### ABOUT THIS TASK
An exact transcription of the data below is needed.

[INPUT FOR THIS TASK — start]

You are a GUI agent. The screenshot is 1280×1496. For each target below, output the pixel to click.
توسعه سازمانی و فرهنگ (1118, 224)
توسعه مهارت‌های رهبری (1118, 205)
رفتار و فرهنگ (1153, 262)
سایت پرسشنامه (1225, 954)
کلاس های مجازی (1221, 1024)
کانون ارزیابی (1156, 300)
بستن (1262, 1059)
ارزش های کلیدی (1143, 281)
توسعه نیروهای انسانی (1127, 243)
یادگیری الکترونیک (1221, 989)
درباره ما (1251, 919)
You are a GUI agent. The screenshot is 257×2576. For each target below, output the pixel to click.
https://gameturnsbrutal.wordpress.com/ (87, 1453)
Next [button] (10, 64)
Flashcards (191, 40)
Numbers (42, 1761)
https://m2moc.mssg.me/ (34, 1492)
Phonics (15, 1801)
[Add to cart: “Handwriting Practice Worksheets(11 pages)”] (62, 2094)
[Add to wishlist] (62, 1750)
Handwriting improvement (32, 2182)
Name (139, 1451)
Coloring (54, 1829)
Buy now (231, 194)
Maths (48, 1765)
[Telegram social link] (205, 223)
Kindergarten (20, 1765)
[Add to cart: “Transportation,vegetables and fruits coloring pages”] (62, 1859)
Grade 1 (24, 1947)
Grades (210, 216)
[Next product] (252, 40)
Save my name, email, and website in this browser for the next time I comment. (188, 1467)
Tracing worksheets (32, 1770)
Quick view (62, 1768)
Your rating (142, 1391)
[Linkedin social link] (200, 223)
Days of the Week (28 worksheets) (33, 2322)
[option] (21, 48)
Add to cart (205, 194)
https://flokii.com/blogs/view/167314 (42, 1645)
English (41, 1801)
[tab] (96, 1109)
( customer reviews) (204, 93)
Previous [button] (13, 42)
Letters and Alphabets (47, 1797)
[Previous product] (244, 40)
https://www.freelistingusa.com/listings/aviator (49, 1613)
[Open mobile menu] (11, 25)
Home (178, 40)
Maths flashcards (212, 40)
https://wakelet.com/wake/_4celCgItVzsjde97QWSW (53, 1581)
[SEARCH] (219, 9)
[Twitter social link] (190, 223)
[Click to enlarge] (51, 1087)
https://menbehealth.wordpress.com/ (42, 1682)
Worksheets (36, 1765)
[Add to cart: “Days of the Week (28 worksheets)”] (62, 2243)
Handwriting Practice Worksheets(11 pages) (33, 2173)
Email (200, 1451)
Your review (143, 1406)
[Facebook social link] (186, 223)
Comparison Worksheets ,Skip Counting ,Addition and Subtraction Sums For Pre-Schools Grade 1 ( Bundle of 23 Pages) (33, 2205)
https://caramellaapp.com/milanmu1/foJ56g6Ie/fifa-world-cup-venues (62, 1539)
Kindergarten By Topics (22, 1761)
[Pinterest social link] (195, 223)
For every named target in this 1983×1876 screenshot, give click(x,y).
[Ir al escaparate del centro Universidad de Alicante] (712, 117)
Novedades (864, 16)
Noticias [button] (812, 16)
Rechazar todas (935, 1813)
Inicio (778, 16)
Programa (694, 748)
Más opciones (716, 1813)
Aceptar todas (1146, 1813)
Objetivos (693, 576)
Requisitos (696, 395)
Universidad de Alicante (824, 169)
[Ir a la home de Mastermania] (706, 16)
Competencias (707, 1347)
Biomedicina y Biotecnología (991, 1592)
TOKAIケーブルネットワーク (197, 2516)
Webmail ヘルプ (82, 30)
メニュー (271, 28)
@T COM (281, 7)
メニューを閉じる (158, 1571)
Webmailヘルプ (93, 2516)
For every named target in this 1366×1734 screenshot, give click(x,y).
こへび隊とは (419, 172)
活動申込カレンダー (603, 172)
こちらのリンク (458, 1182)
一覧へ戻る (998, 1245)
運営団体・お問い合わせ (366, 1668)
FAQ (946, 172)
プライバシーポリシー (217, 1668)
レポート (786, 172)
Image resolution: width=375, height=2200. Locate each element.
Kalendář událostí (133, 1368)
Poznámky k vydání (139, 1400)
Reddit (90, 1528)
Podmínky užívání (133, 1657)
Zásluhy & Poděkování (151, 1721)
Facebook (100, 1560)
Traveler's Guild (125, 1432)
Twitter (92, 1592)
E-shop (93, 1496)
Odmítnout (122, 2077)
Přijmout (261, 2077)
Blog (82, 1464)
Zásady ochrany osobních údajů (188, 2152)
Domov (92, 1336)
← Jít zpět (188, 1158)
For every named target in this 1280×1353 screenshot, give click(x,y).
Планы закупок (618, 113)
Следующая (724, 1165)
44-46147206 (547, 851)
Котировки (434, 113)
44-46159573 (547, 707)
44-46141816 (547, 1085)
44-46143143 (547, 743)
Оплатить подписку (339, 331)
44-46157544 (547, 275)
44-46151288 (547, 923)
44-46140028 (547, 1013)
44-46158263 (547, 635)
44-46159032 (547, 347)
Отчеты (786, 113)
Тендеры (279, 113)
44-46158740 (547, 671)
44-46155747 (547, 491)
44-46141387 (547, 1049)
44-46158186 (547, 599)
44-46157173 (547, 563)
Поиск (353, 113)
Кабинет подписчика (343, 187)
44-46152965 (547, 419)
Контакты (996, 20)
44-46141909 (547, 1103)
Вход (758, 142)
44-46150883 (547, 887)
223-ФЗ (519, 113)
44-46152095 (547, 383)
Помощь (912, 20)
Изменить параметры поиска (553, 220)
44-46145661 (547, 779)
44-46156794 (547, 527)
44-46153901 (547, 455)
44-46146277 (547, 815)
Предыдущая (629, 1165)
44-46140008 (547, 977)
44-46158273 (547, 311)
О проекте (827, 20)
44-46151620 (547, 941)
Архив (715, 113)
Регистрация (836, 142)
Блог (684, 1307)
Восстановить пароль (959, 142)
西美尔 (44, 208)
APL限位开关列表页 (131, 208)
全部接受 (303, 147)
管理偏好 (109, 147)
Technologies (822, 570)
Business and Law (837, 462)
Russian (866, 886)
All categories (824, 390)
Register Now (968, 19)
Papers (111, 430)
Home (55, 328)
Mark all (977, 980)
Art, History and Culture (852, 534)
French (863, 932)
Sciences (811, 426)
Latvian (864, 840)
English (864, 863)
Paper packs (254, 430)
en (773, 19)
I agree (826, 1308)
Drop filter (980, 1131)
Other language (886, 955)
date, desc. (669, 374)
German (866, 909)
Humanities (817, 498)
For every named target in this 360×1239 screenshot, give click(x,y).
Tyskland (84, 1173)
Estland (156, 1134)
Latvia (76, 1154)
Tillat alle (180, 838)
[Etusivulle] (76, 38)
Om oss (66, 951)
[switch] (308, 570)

[INPUT FOR THIS TASK — finish]

### PROBLEM SOLUTION
You are a GUI agent. The screenshot is 1280×1496. For each target below, output the pixel to click.
توسعه سازمانی و فرهنگ (1118, 224)
توسعه مهارت‌های رهبری (1118, 205)
رفتار و فرهنگ (1153, 262)
سایت پرسشنامه (1225, 954)
کلاس های مجازی (1221, 1024)
کانون ارزیابی (1156, 300)
بستن (1262, 1059)
ارزش های کلیدی (1143, 281)
توسعه نیروهای انسانی (1127, 243)
یادگیری الکترونیک (1221, 989)
درباره ما (1251, 919)
You are a GUI agent. The screenshot is 257×2576. For each target below, output the pixel to click.
https://gameturnsbrutal.wordpress.com/ (87, 1453)
Next [button] (10, 64)
Flashcards (191, 40)
Numbers (42, 1761)
https://m2moc.mssg.me/ (34, 1492)
Phonics (15, 1801)
[Add to cart: “Handwriting Practice Worksheets(11 pages)”] (62, 2094)
[Add to wishlist] (62, 1750)
Handwriting improvement (32, 2182)
Name (139, 1451)
Coloring (54, 1829)
Buy now (231, 194)
Maths (48, 1765)
[Telegram social link] (205, 223)
Kindergarten (20, 1765)
[Add to cart: “Transportation,vegetables and fruits coloring pages”] (62, 1859)
Grade 1 (24, 1947)
Grades (210, 216)
[Next product] (252, 40)
Save my name, email, and website in this browser for the next time I comment. (188, 1467)
Tracing worksheets (32, 1770)
Quick view (62, 1768)
Your rating (142, 1391)
[Linkedin social link] (200, 223)
Days of the Week (28 worksheets) (33, 2322)
[option] (21, 48)
Add to cart (205, 194)
https://flokii.com/blogs/view/167314 (42, 1645)
English (41, 1801)
[tab] (96, 1109)
( customer reviews) (204, 93)
Previous [button] (13, 42)
Letters and Alphabets (47, 1797)
[Previous product] (244, 40)
https://www.freelistingusa.com/listings/aviator (49, 1613)
[Open mobile menu] (11, 25)
Home (178, 40)
Maths flashcards (212, 40)
https://wakelet.com/wake/_4celCgItVzsjde97QWSW (53, 1581)
[SEARCH] (219, 9)
[Twitter social link] (190, 223)
[Click to enlarge] (51, 1087)
https://menbehealth.wordpress.com/ (42, 1682)
Worksheets (36, 1765)
[Add to cart: “Days of the Week (28 worksheets)”] (62, 2243)
Handwriting Practice Worksheets(11 pages) (33, 2173)
Email (200, 1451)
Your review (143, 1406)
[Facebook social link] (186, 223)
Comparison Worksheets ,Skip Counting ,Addition and Subtraction Sums For Pre-Schools Grade 1 ( Bundle of 23 Pages) (33, 2205)
https://caramellaapp.com/milanmu1/foJ56g6Ie/fifa-world-cup-venues (62, 1539)
Kindergarten By Topics (22, 1761)
[Pinterest social link] (195, 223)
For every named target in this 1983×1876 screenshot, give click(x,y).
[Ir al escaparate del centro Universidad de Alicante] (712, 117)
Novedades (864, 16)
Noticias [button] (812, 16)
Rechazar todas (935, 1813)
Inicio (778, 16)
Programa (694, 748)
Más opciones (716, 1813)
Aceptar todas (1146, 1813)
Objetivos (693, 576)
Requisitos (696, 395)
Universidad de Alicante (824, 169)
[Ir a la home de Mastermania] (706, 16)
Competencias (707, 1347)
Biomedicina y Biotecnología (991, 1592)
TOKAIケーブルネットワーク (197, 2516)
Webmail ヘルプ (82, 30)
メニュー (271, 28)
@T COM (281, 7)
メニューを閉じる (158, 1571)
Webmailヘルプ (93, 2516)
For every named target in this 1366×1734 screenshot, give click(x,y).
こへび隊とは (419, 172)
活動申込カレンダー (603, 172)
こちらのリンク (458, 1182)
一覧へ戻る (998, 1245)
運営団体・お問い合わせ (366, 1668)
FAQ (946, 172)
プライバシーポリシー (217, 1668)
レポート (786, 172)
Image resolution: width=375, height=2200. Locate each element.
Kalendář událostí (133, 1368)
Poznámky k vydání (139, 1400)
Reddit (90, 1528)
Podmínky užívání (133, 1657)
Zásluhy & Poděkování (151, 1721)
Facebook (100, 1560)
Traveler's Guild (125, 1432)
Twitter (92, 1592)
E-shop (93, 1496)
Odmítnout (122, 2077)
Přijmout (261, 2077)
Blog (82, 1464)
Zásady ochrany osobních údajů (188, 2152)
Domov (92, 1336)
← Jít zpět (188, 1158)
For every named target in this 1280×1353 screenshot, give click(x,y).
Планы закупок (618, 113)
Следующая (724, 1165)
44-46147206 (547, 851)
Котировки (434, 113)
44-46159573 (547, 707)
44-46141816 (547, 1085)
44-46143143 (547, 743)
Оплатить подписку (339, 331)
44-46157544 (547, 275)
44-46151288 (547, 923)
44-46140028 (547, 1013)
44-46158263 (547, 635)
44-46159032 (547, 347)
Отчеты (786, 113)
Тендеры (279, 113)
44-46158740 (547, 671)
44-46155747 (547, 491)
44-46141387 (547, 1049)
44-46158186 (547, 599)
44-46157173 (547, 563)
Поиск (353, 113)
Кабинет подписчика (343, 187)
44-46152965 (547, 419)
Контакты (996, 20)
44-46141909 (547, 1103)
Вход (758, 142)
44-46150883 (547, 887)
223-ФЗ (519, 113)
44-46152095 (547, 383)
Помощь (912, 20)
Изменить параметры поиска (553, 220)
44-46145661 (547, 779)
44-46156794 (547, 527)
44-46153901 (547, 455)
44-46146277 (547, 815)
Предыдущая (629, 1165)
44-46140008 (547, 977)
44-46158273 (547, 311)
О проекте (827, 20)
44-46151620 (547, 941)
Архив (715, 113)
Регистрация (836, 142)
Блог (684, 1307)
Восстановить пароль (959, 142)
西美尔 (44, 208)
APL限位开关列表页 (131, 208)
全部接受 (303, 147)
管理偏好 (109, 147)
Technologies (822, 570)
Business and Law (837, 462)
Russian (866, 886)
All categories (824, 390)
Register Now (968, 19)
Papers (111, 430)
Home (55, 328)
Mark all (977, 980)
Art, History and Culture (852, 534)
French (863, 932)
Sciences (811, 426)
Latvian (864, 840)
English (864, 863)
Paper packs (254, 430)
en (773, 19)
I agree (826, 1308)
Drop filter (980, 1131)
Other language (886, 955)
date, desc. (669, 374)
German (866, 909)
Humanities (817, 498)
For every named target in this 360×1239 screenshot, give click(x,y).
Tyskland (84, 1173)
Estland (156, 1134)
Latvia (76, 1154)
Tillat alle (180, 838)
[Etusivulle] (76, 38)
Om oss (66, 951)
[switch] (308, 570)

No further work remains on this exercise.